By Ginna Parsons
GUNTOWN – Jeramy Turner can’t remember a time when he wasn’t heavy.
“I was overweight as a child – not obese – maybe an XL or XXL,” said Turner, 35, of Guntown. “After college is when it really piled on.”
He began teaching at Tupelo High School, where he’s been for 14 years, and the stress of the job caused him to overeat.
“We had a scale at work, but I didn’t bother using it,” he said. “I didn’t care. I ate what I wanted to eat.”
In May 2012, he went to the doctor for lower back pain. The doctor suggested he lose some weight.
“I weighed in at 375 pounds,” he said. “That’s the heaviest I’d ever been.”
But still, he kept overeating, until he was wearing size 54-56 pants and 4X and 5X shirts.
Six months later, his son, Nate, celebrated a birthday. Pictures were taken. And Turner’s eyes were opened.
“For me, it was psychological,” he said. “Seeing those pictures – it finally convinced me I had to do something if I wanted to be around for my kids.”
Turner has successfully lost weight in the past, using the Weight Watchers program.
“When I got married, I lost 30 pounds. When Nate was born, I lost 80 pounds. I lost 17 to 20 pounds when Ava was born.”
But then he’d gain it all back, and more.
The turning point came when the TPSD announced it would begin paying for gym memberships.
“I knew I had no more excuses,” he said, “so I just started going.”
In November 2012, Turner joined the North Mississippi Medical Center Wellness Center and he began following his old Weight Watchers plan.
The first week, he lost seven pounds. By Christmas, he’d lost 30 pounds.
“I kept losing four pounds a week,” he said. “I never even had a stalled week until May 2013, when I weighed the same – 265 – from one week to the next. But then I started losing again.”
In September, he hit his goal weight of 168 pounds.
“This is where I want to stay,” he said. “I just have to keep my calorie intake equal to my workout burn. I have to convince myself not to turn to food to solve my problems.”
How he did it
When Turner first began his program, he did cardio exercises for 30 minutes and did a circuit of weight machines for 30 minutes each day. He paid attention to portion sizes and cut out all fried foods.

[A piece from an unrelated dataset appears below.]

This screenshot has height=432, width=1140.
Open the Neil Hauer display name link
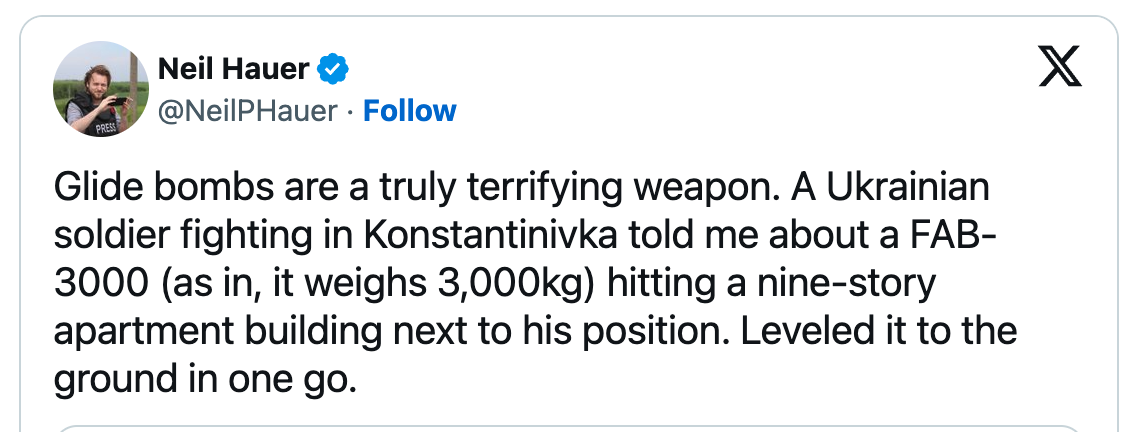pos(233,69)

“We started baking everything,” he said. “I still eat Hamburger Helper, but now I only eat one cup instead of half the pan.”
In May 2013, he cut out all the “bad white carbs” – white potatoes, white pasta and white rice – and substituted sweet potatoes, whole wheat pasta and brown rice.
“And I drink water all the time,” he said. “Lord, I can drink 10 bottles a day.”
And somewhere along the way, his taste buds did a 180-degree turn.
“I used to hate cucumbers, apples, pears,” he said. “There are so many things now that I eat.”
A typical breakfast is oatmeal and a whole-wheat English muffin with sugar-free preserves or an egg-white omelet with onions, peppers and fat-free cheese; turkey sausage and an English muffin.
Lunch might be a broth-based soup, a reduced-fat pimiento cheese sandwich on whole wheat bread and a cup of yogurt. Snacks are granola bars and fruit.
“And for dinner I eat whatever the family is having, only I have a smaller portion and anything green,” he said. “And I don’t do iceberg anymore. Now, it’s Romaine or leafy green or red lettuce.”
Turner’s energy level has skyrocketed. Now, he’s up at 4:30 in the morning, doing dishes, making beds, starting laundry and hitting the gym for cardio and free weights, all before he goes to work.
He’s even training to run a 10K race in February and the Gumtree in May (he’s already completed three 5K races).
“I’ve found I’m addicted to running,” he said. “I try to do an hour of cardio, whether that’s the Stairmaster or the cross-trainer or running every day. I get ill if I don’t get my gym time in.”
Turner’s wife, Rebecca, has also lost about 20 pounds just by cutting out bread and fried foods, and his son has started asking for fruit as a snack.
“When I went back to school in August, my students didn’t recognize me,” he said. “They just walked right past me in the hallway. That was really cool.”
Turner knows the real hard work is ahead of him … keeping the weight off.
“I’ve hit my goal and I’ve worked way too hard for it to put it back on,” he said. “Every day is another day. It’s kind of like Alcoholics Anonymous. Every day I don’t binge eat is a success. I’ve learned how to eat well. People think you have to eat differently, but you don’t. You just have to watch what you eat. It’s mind over matter.”